Fenomena doom spending, yang tengah marak di berbagai negara, kini juga mengancam anak muda di Jawa Timur, khususnya Generasi Z. Fenomena ini adalah ketika seseorang berbelanja tanpa berpikir, untuk menenangkan diri karena merasa pesimis dengan ekonomi dan masa depannya.
Psikolog dari Universitas 17 Agustus (Untag) Surabaya, Riza Wahyuni mengatakan, meskipun belum ada data resmi yang mengonfirmasi dampaknya di Jawa Timur, tetapi perilaku ini sudah mulai terlihat di kalangan anak muda Indonesia.
"Memang tidak ada data terkait, tapi peristiwa ini tidak menutup kemungkinan juga terjadi di Jawa Timur terutama di kalangan anak muda atau Gen-Z," ujar Riza kepada detikJatim, Senin (30/9/2024)
SCROLL TO CONTINUE WITH CONTENT
Riza menjelaskan, ciri utama dari doom spending adalah ketidakmampuan seseorang untuk menahan keinginan berbelanja, terutama barang-barang yang sebenarnya tidak dibutuhkan atau barang sekunder. Riza juga menyoroti peran media sosial dan influencer dalam memperparah fenomena ini.
"Generasi muda saat ini, sangat dipengaruhi oleh media sosial dan tekanan sosial. Mereka membeli barang bukan karena kebutuhan, melainkan demi pengakuan atau mengikuti tren yang sedang populer Salin itu kemudahan akses belanja online, promosi yang massif oleh influencer di media sosial, serta kebutuhan validasi sosial yang tinggi juga menjadi faktor utama doom spending," ujarnya.
Kemudian, Riza menekankan, akses terhadap pinjaman online dan layanan paylater turut memperburuk situasi ini. Gen Z cenderung memanfaatkan fasilitas ini untuk belanja tanpa mempertimbangkan kemampuan membayar di kemudian hari.

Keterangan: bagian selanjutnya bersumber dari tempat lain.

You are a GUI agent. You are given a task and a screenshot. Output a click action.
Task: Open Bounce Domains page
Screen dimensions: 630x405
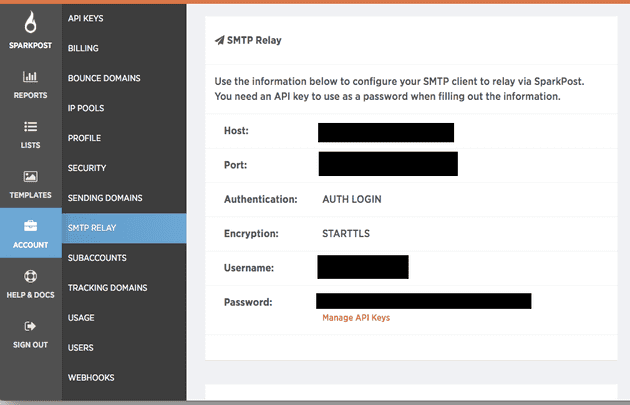(103, 78)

"Mereka bisa berhadapan dengan masalah finansial yang serius, tagihan yang kesulitan dibayar, kemudian berdampak pada kondisi mental seperti stres berat hingga depresi ketika utang menumpuk dan sulit dilunasi," tambah Riza.
Lebih lanjut, Riza mengungkapkan bahwa doom spending tidak hanya mengganggu kondisi finansial sehari-hari, tetapi juga berdampak serius pada masa depan, termasuk kepemilikan rumah.
Banyak anak muda yang mengalami kesulitan dalam membeli rumah, meskipun sudah memiliki penghasilan tetap. Riza mengungkapkan, salah satu penyebab utama masalah ini adalah catatan buruk di perbankan akibat penggunaan layanan paylater dan pinjaman online.
Gen Z yang sering terlilit utang konsumtif melalui platform tersebut kerap kali memiliki "rapor merah" di Otoritas Jasa Keuangan (OJK), yang berujung pada penolakan aplikasi Kredit Pemilikan Rumah (KPR).
"Berdasarkan obrolan saya dengan pihak yang ahli dalam perbankan, kebiasaan konsumtif ini menjadi hambatan besar bagi generasi muda dalam mendapatkan persetujuan KPR, meskipun secara finansial mereka seharusnya sudah mampu," kata Riza.
Riza mengingatkan, jika perilaku doom spending ini tidak dikendalikan, generasi ini akan semakin sulit mencapai kehidupan yang stabil secara finansial. Ia menyarankan agar pemuda mulai menahan diri dari perilaku konsumtif dan lebih selektif dalam menggunakan fasilitas pinjaman.
"Jika sudah merasa sulit mengendalikan keinginan berbelanja, sangat penting untuk mencari bantuan dari terapis atau konselor. Selain itu, cobalah mengalihkan dorongan tersebut ke aktivitas yang lebih produktif," tuturnya.
Dengan demikian, upaya pencegahan terhadap doom spending perlu dilakukan, baik melalui edukasi keuangan yang lebih baik maupun dengan kesadaran pribadi untuk menahan diri dari gaya hidup konsumtif yang tidak berkelanjutan.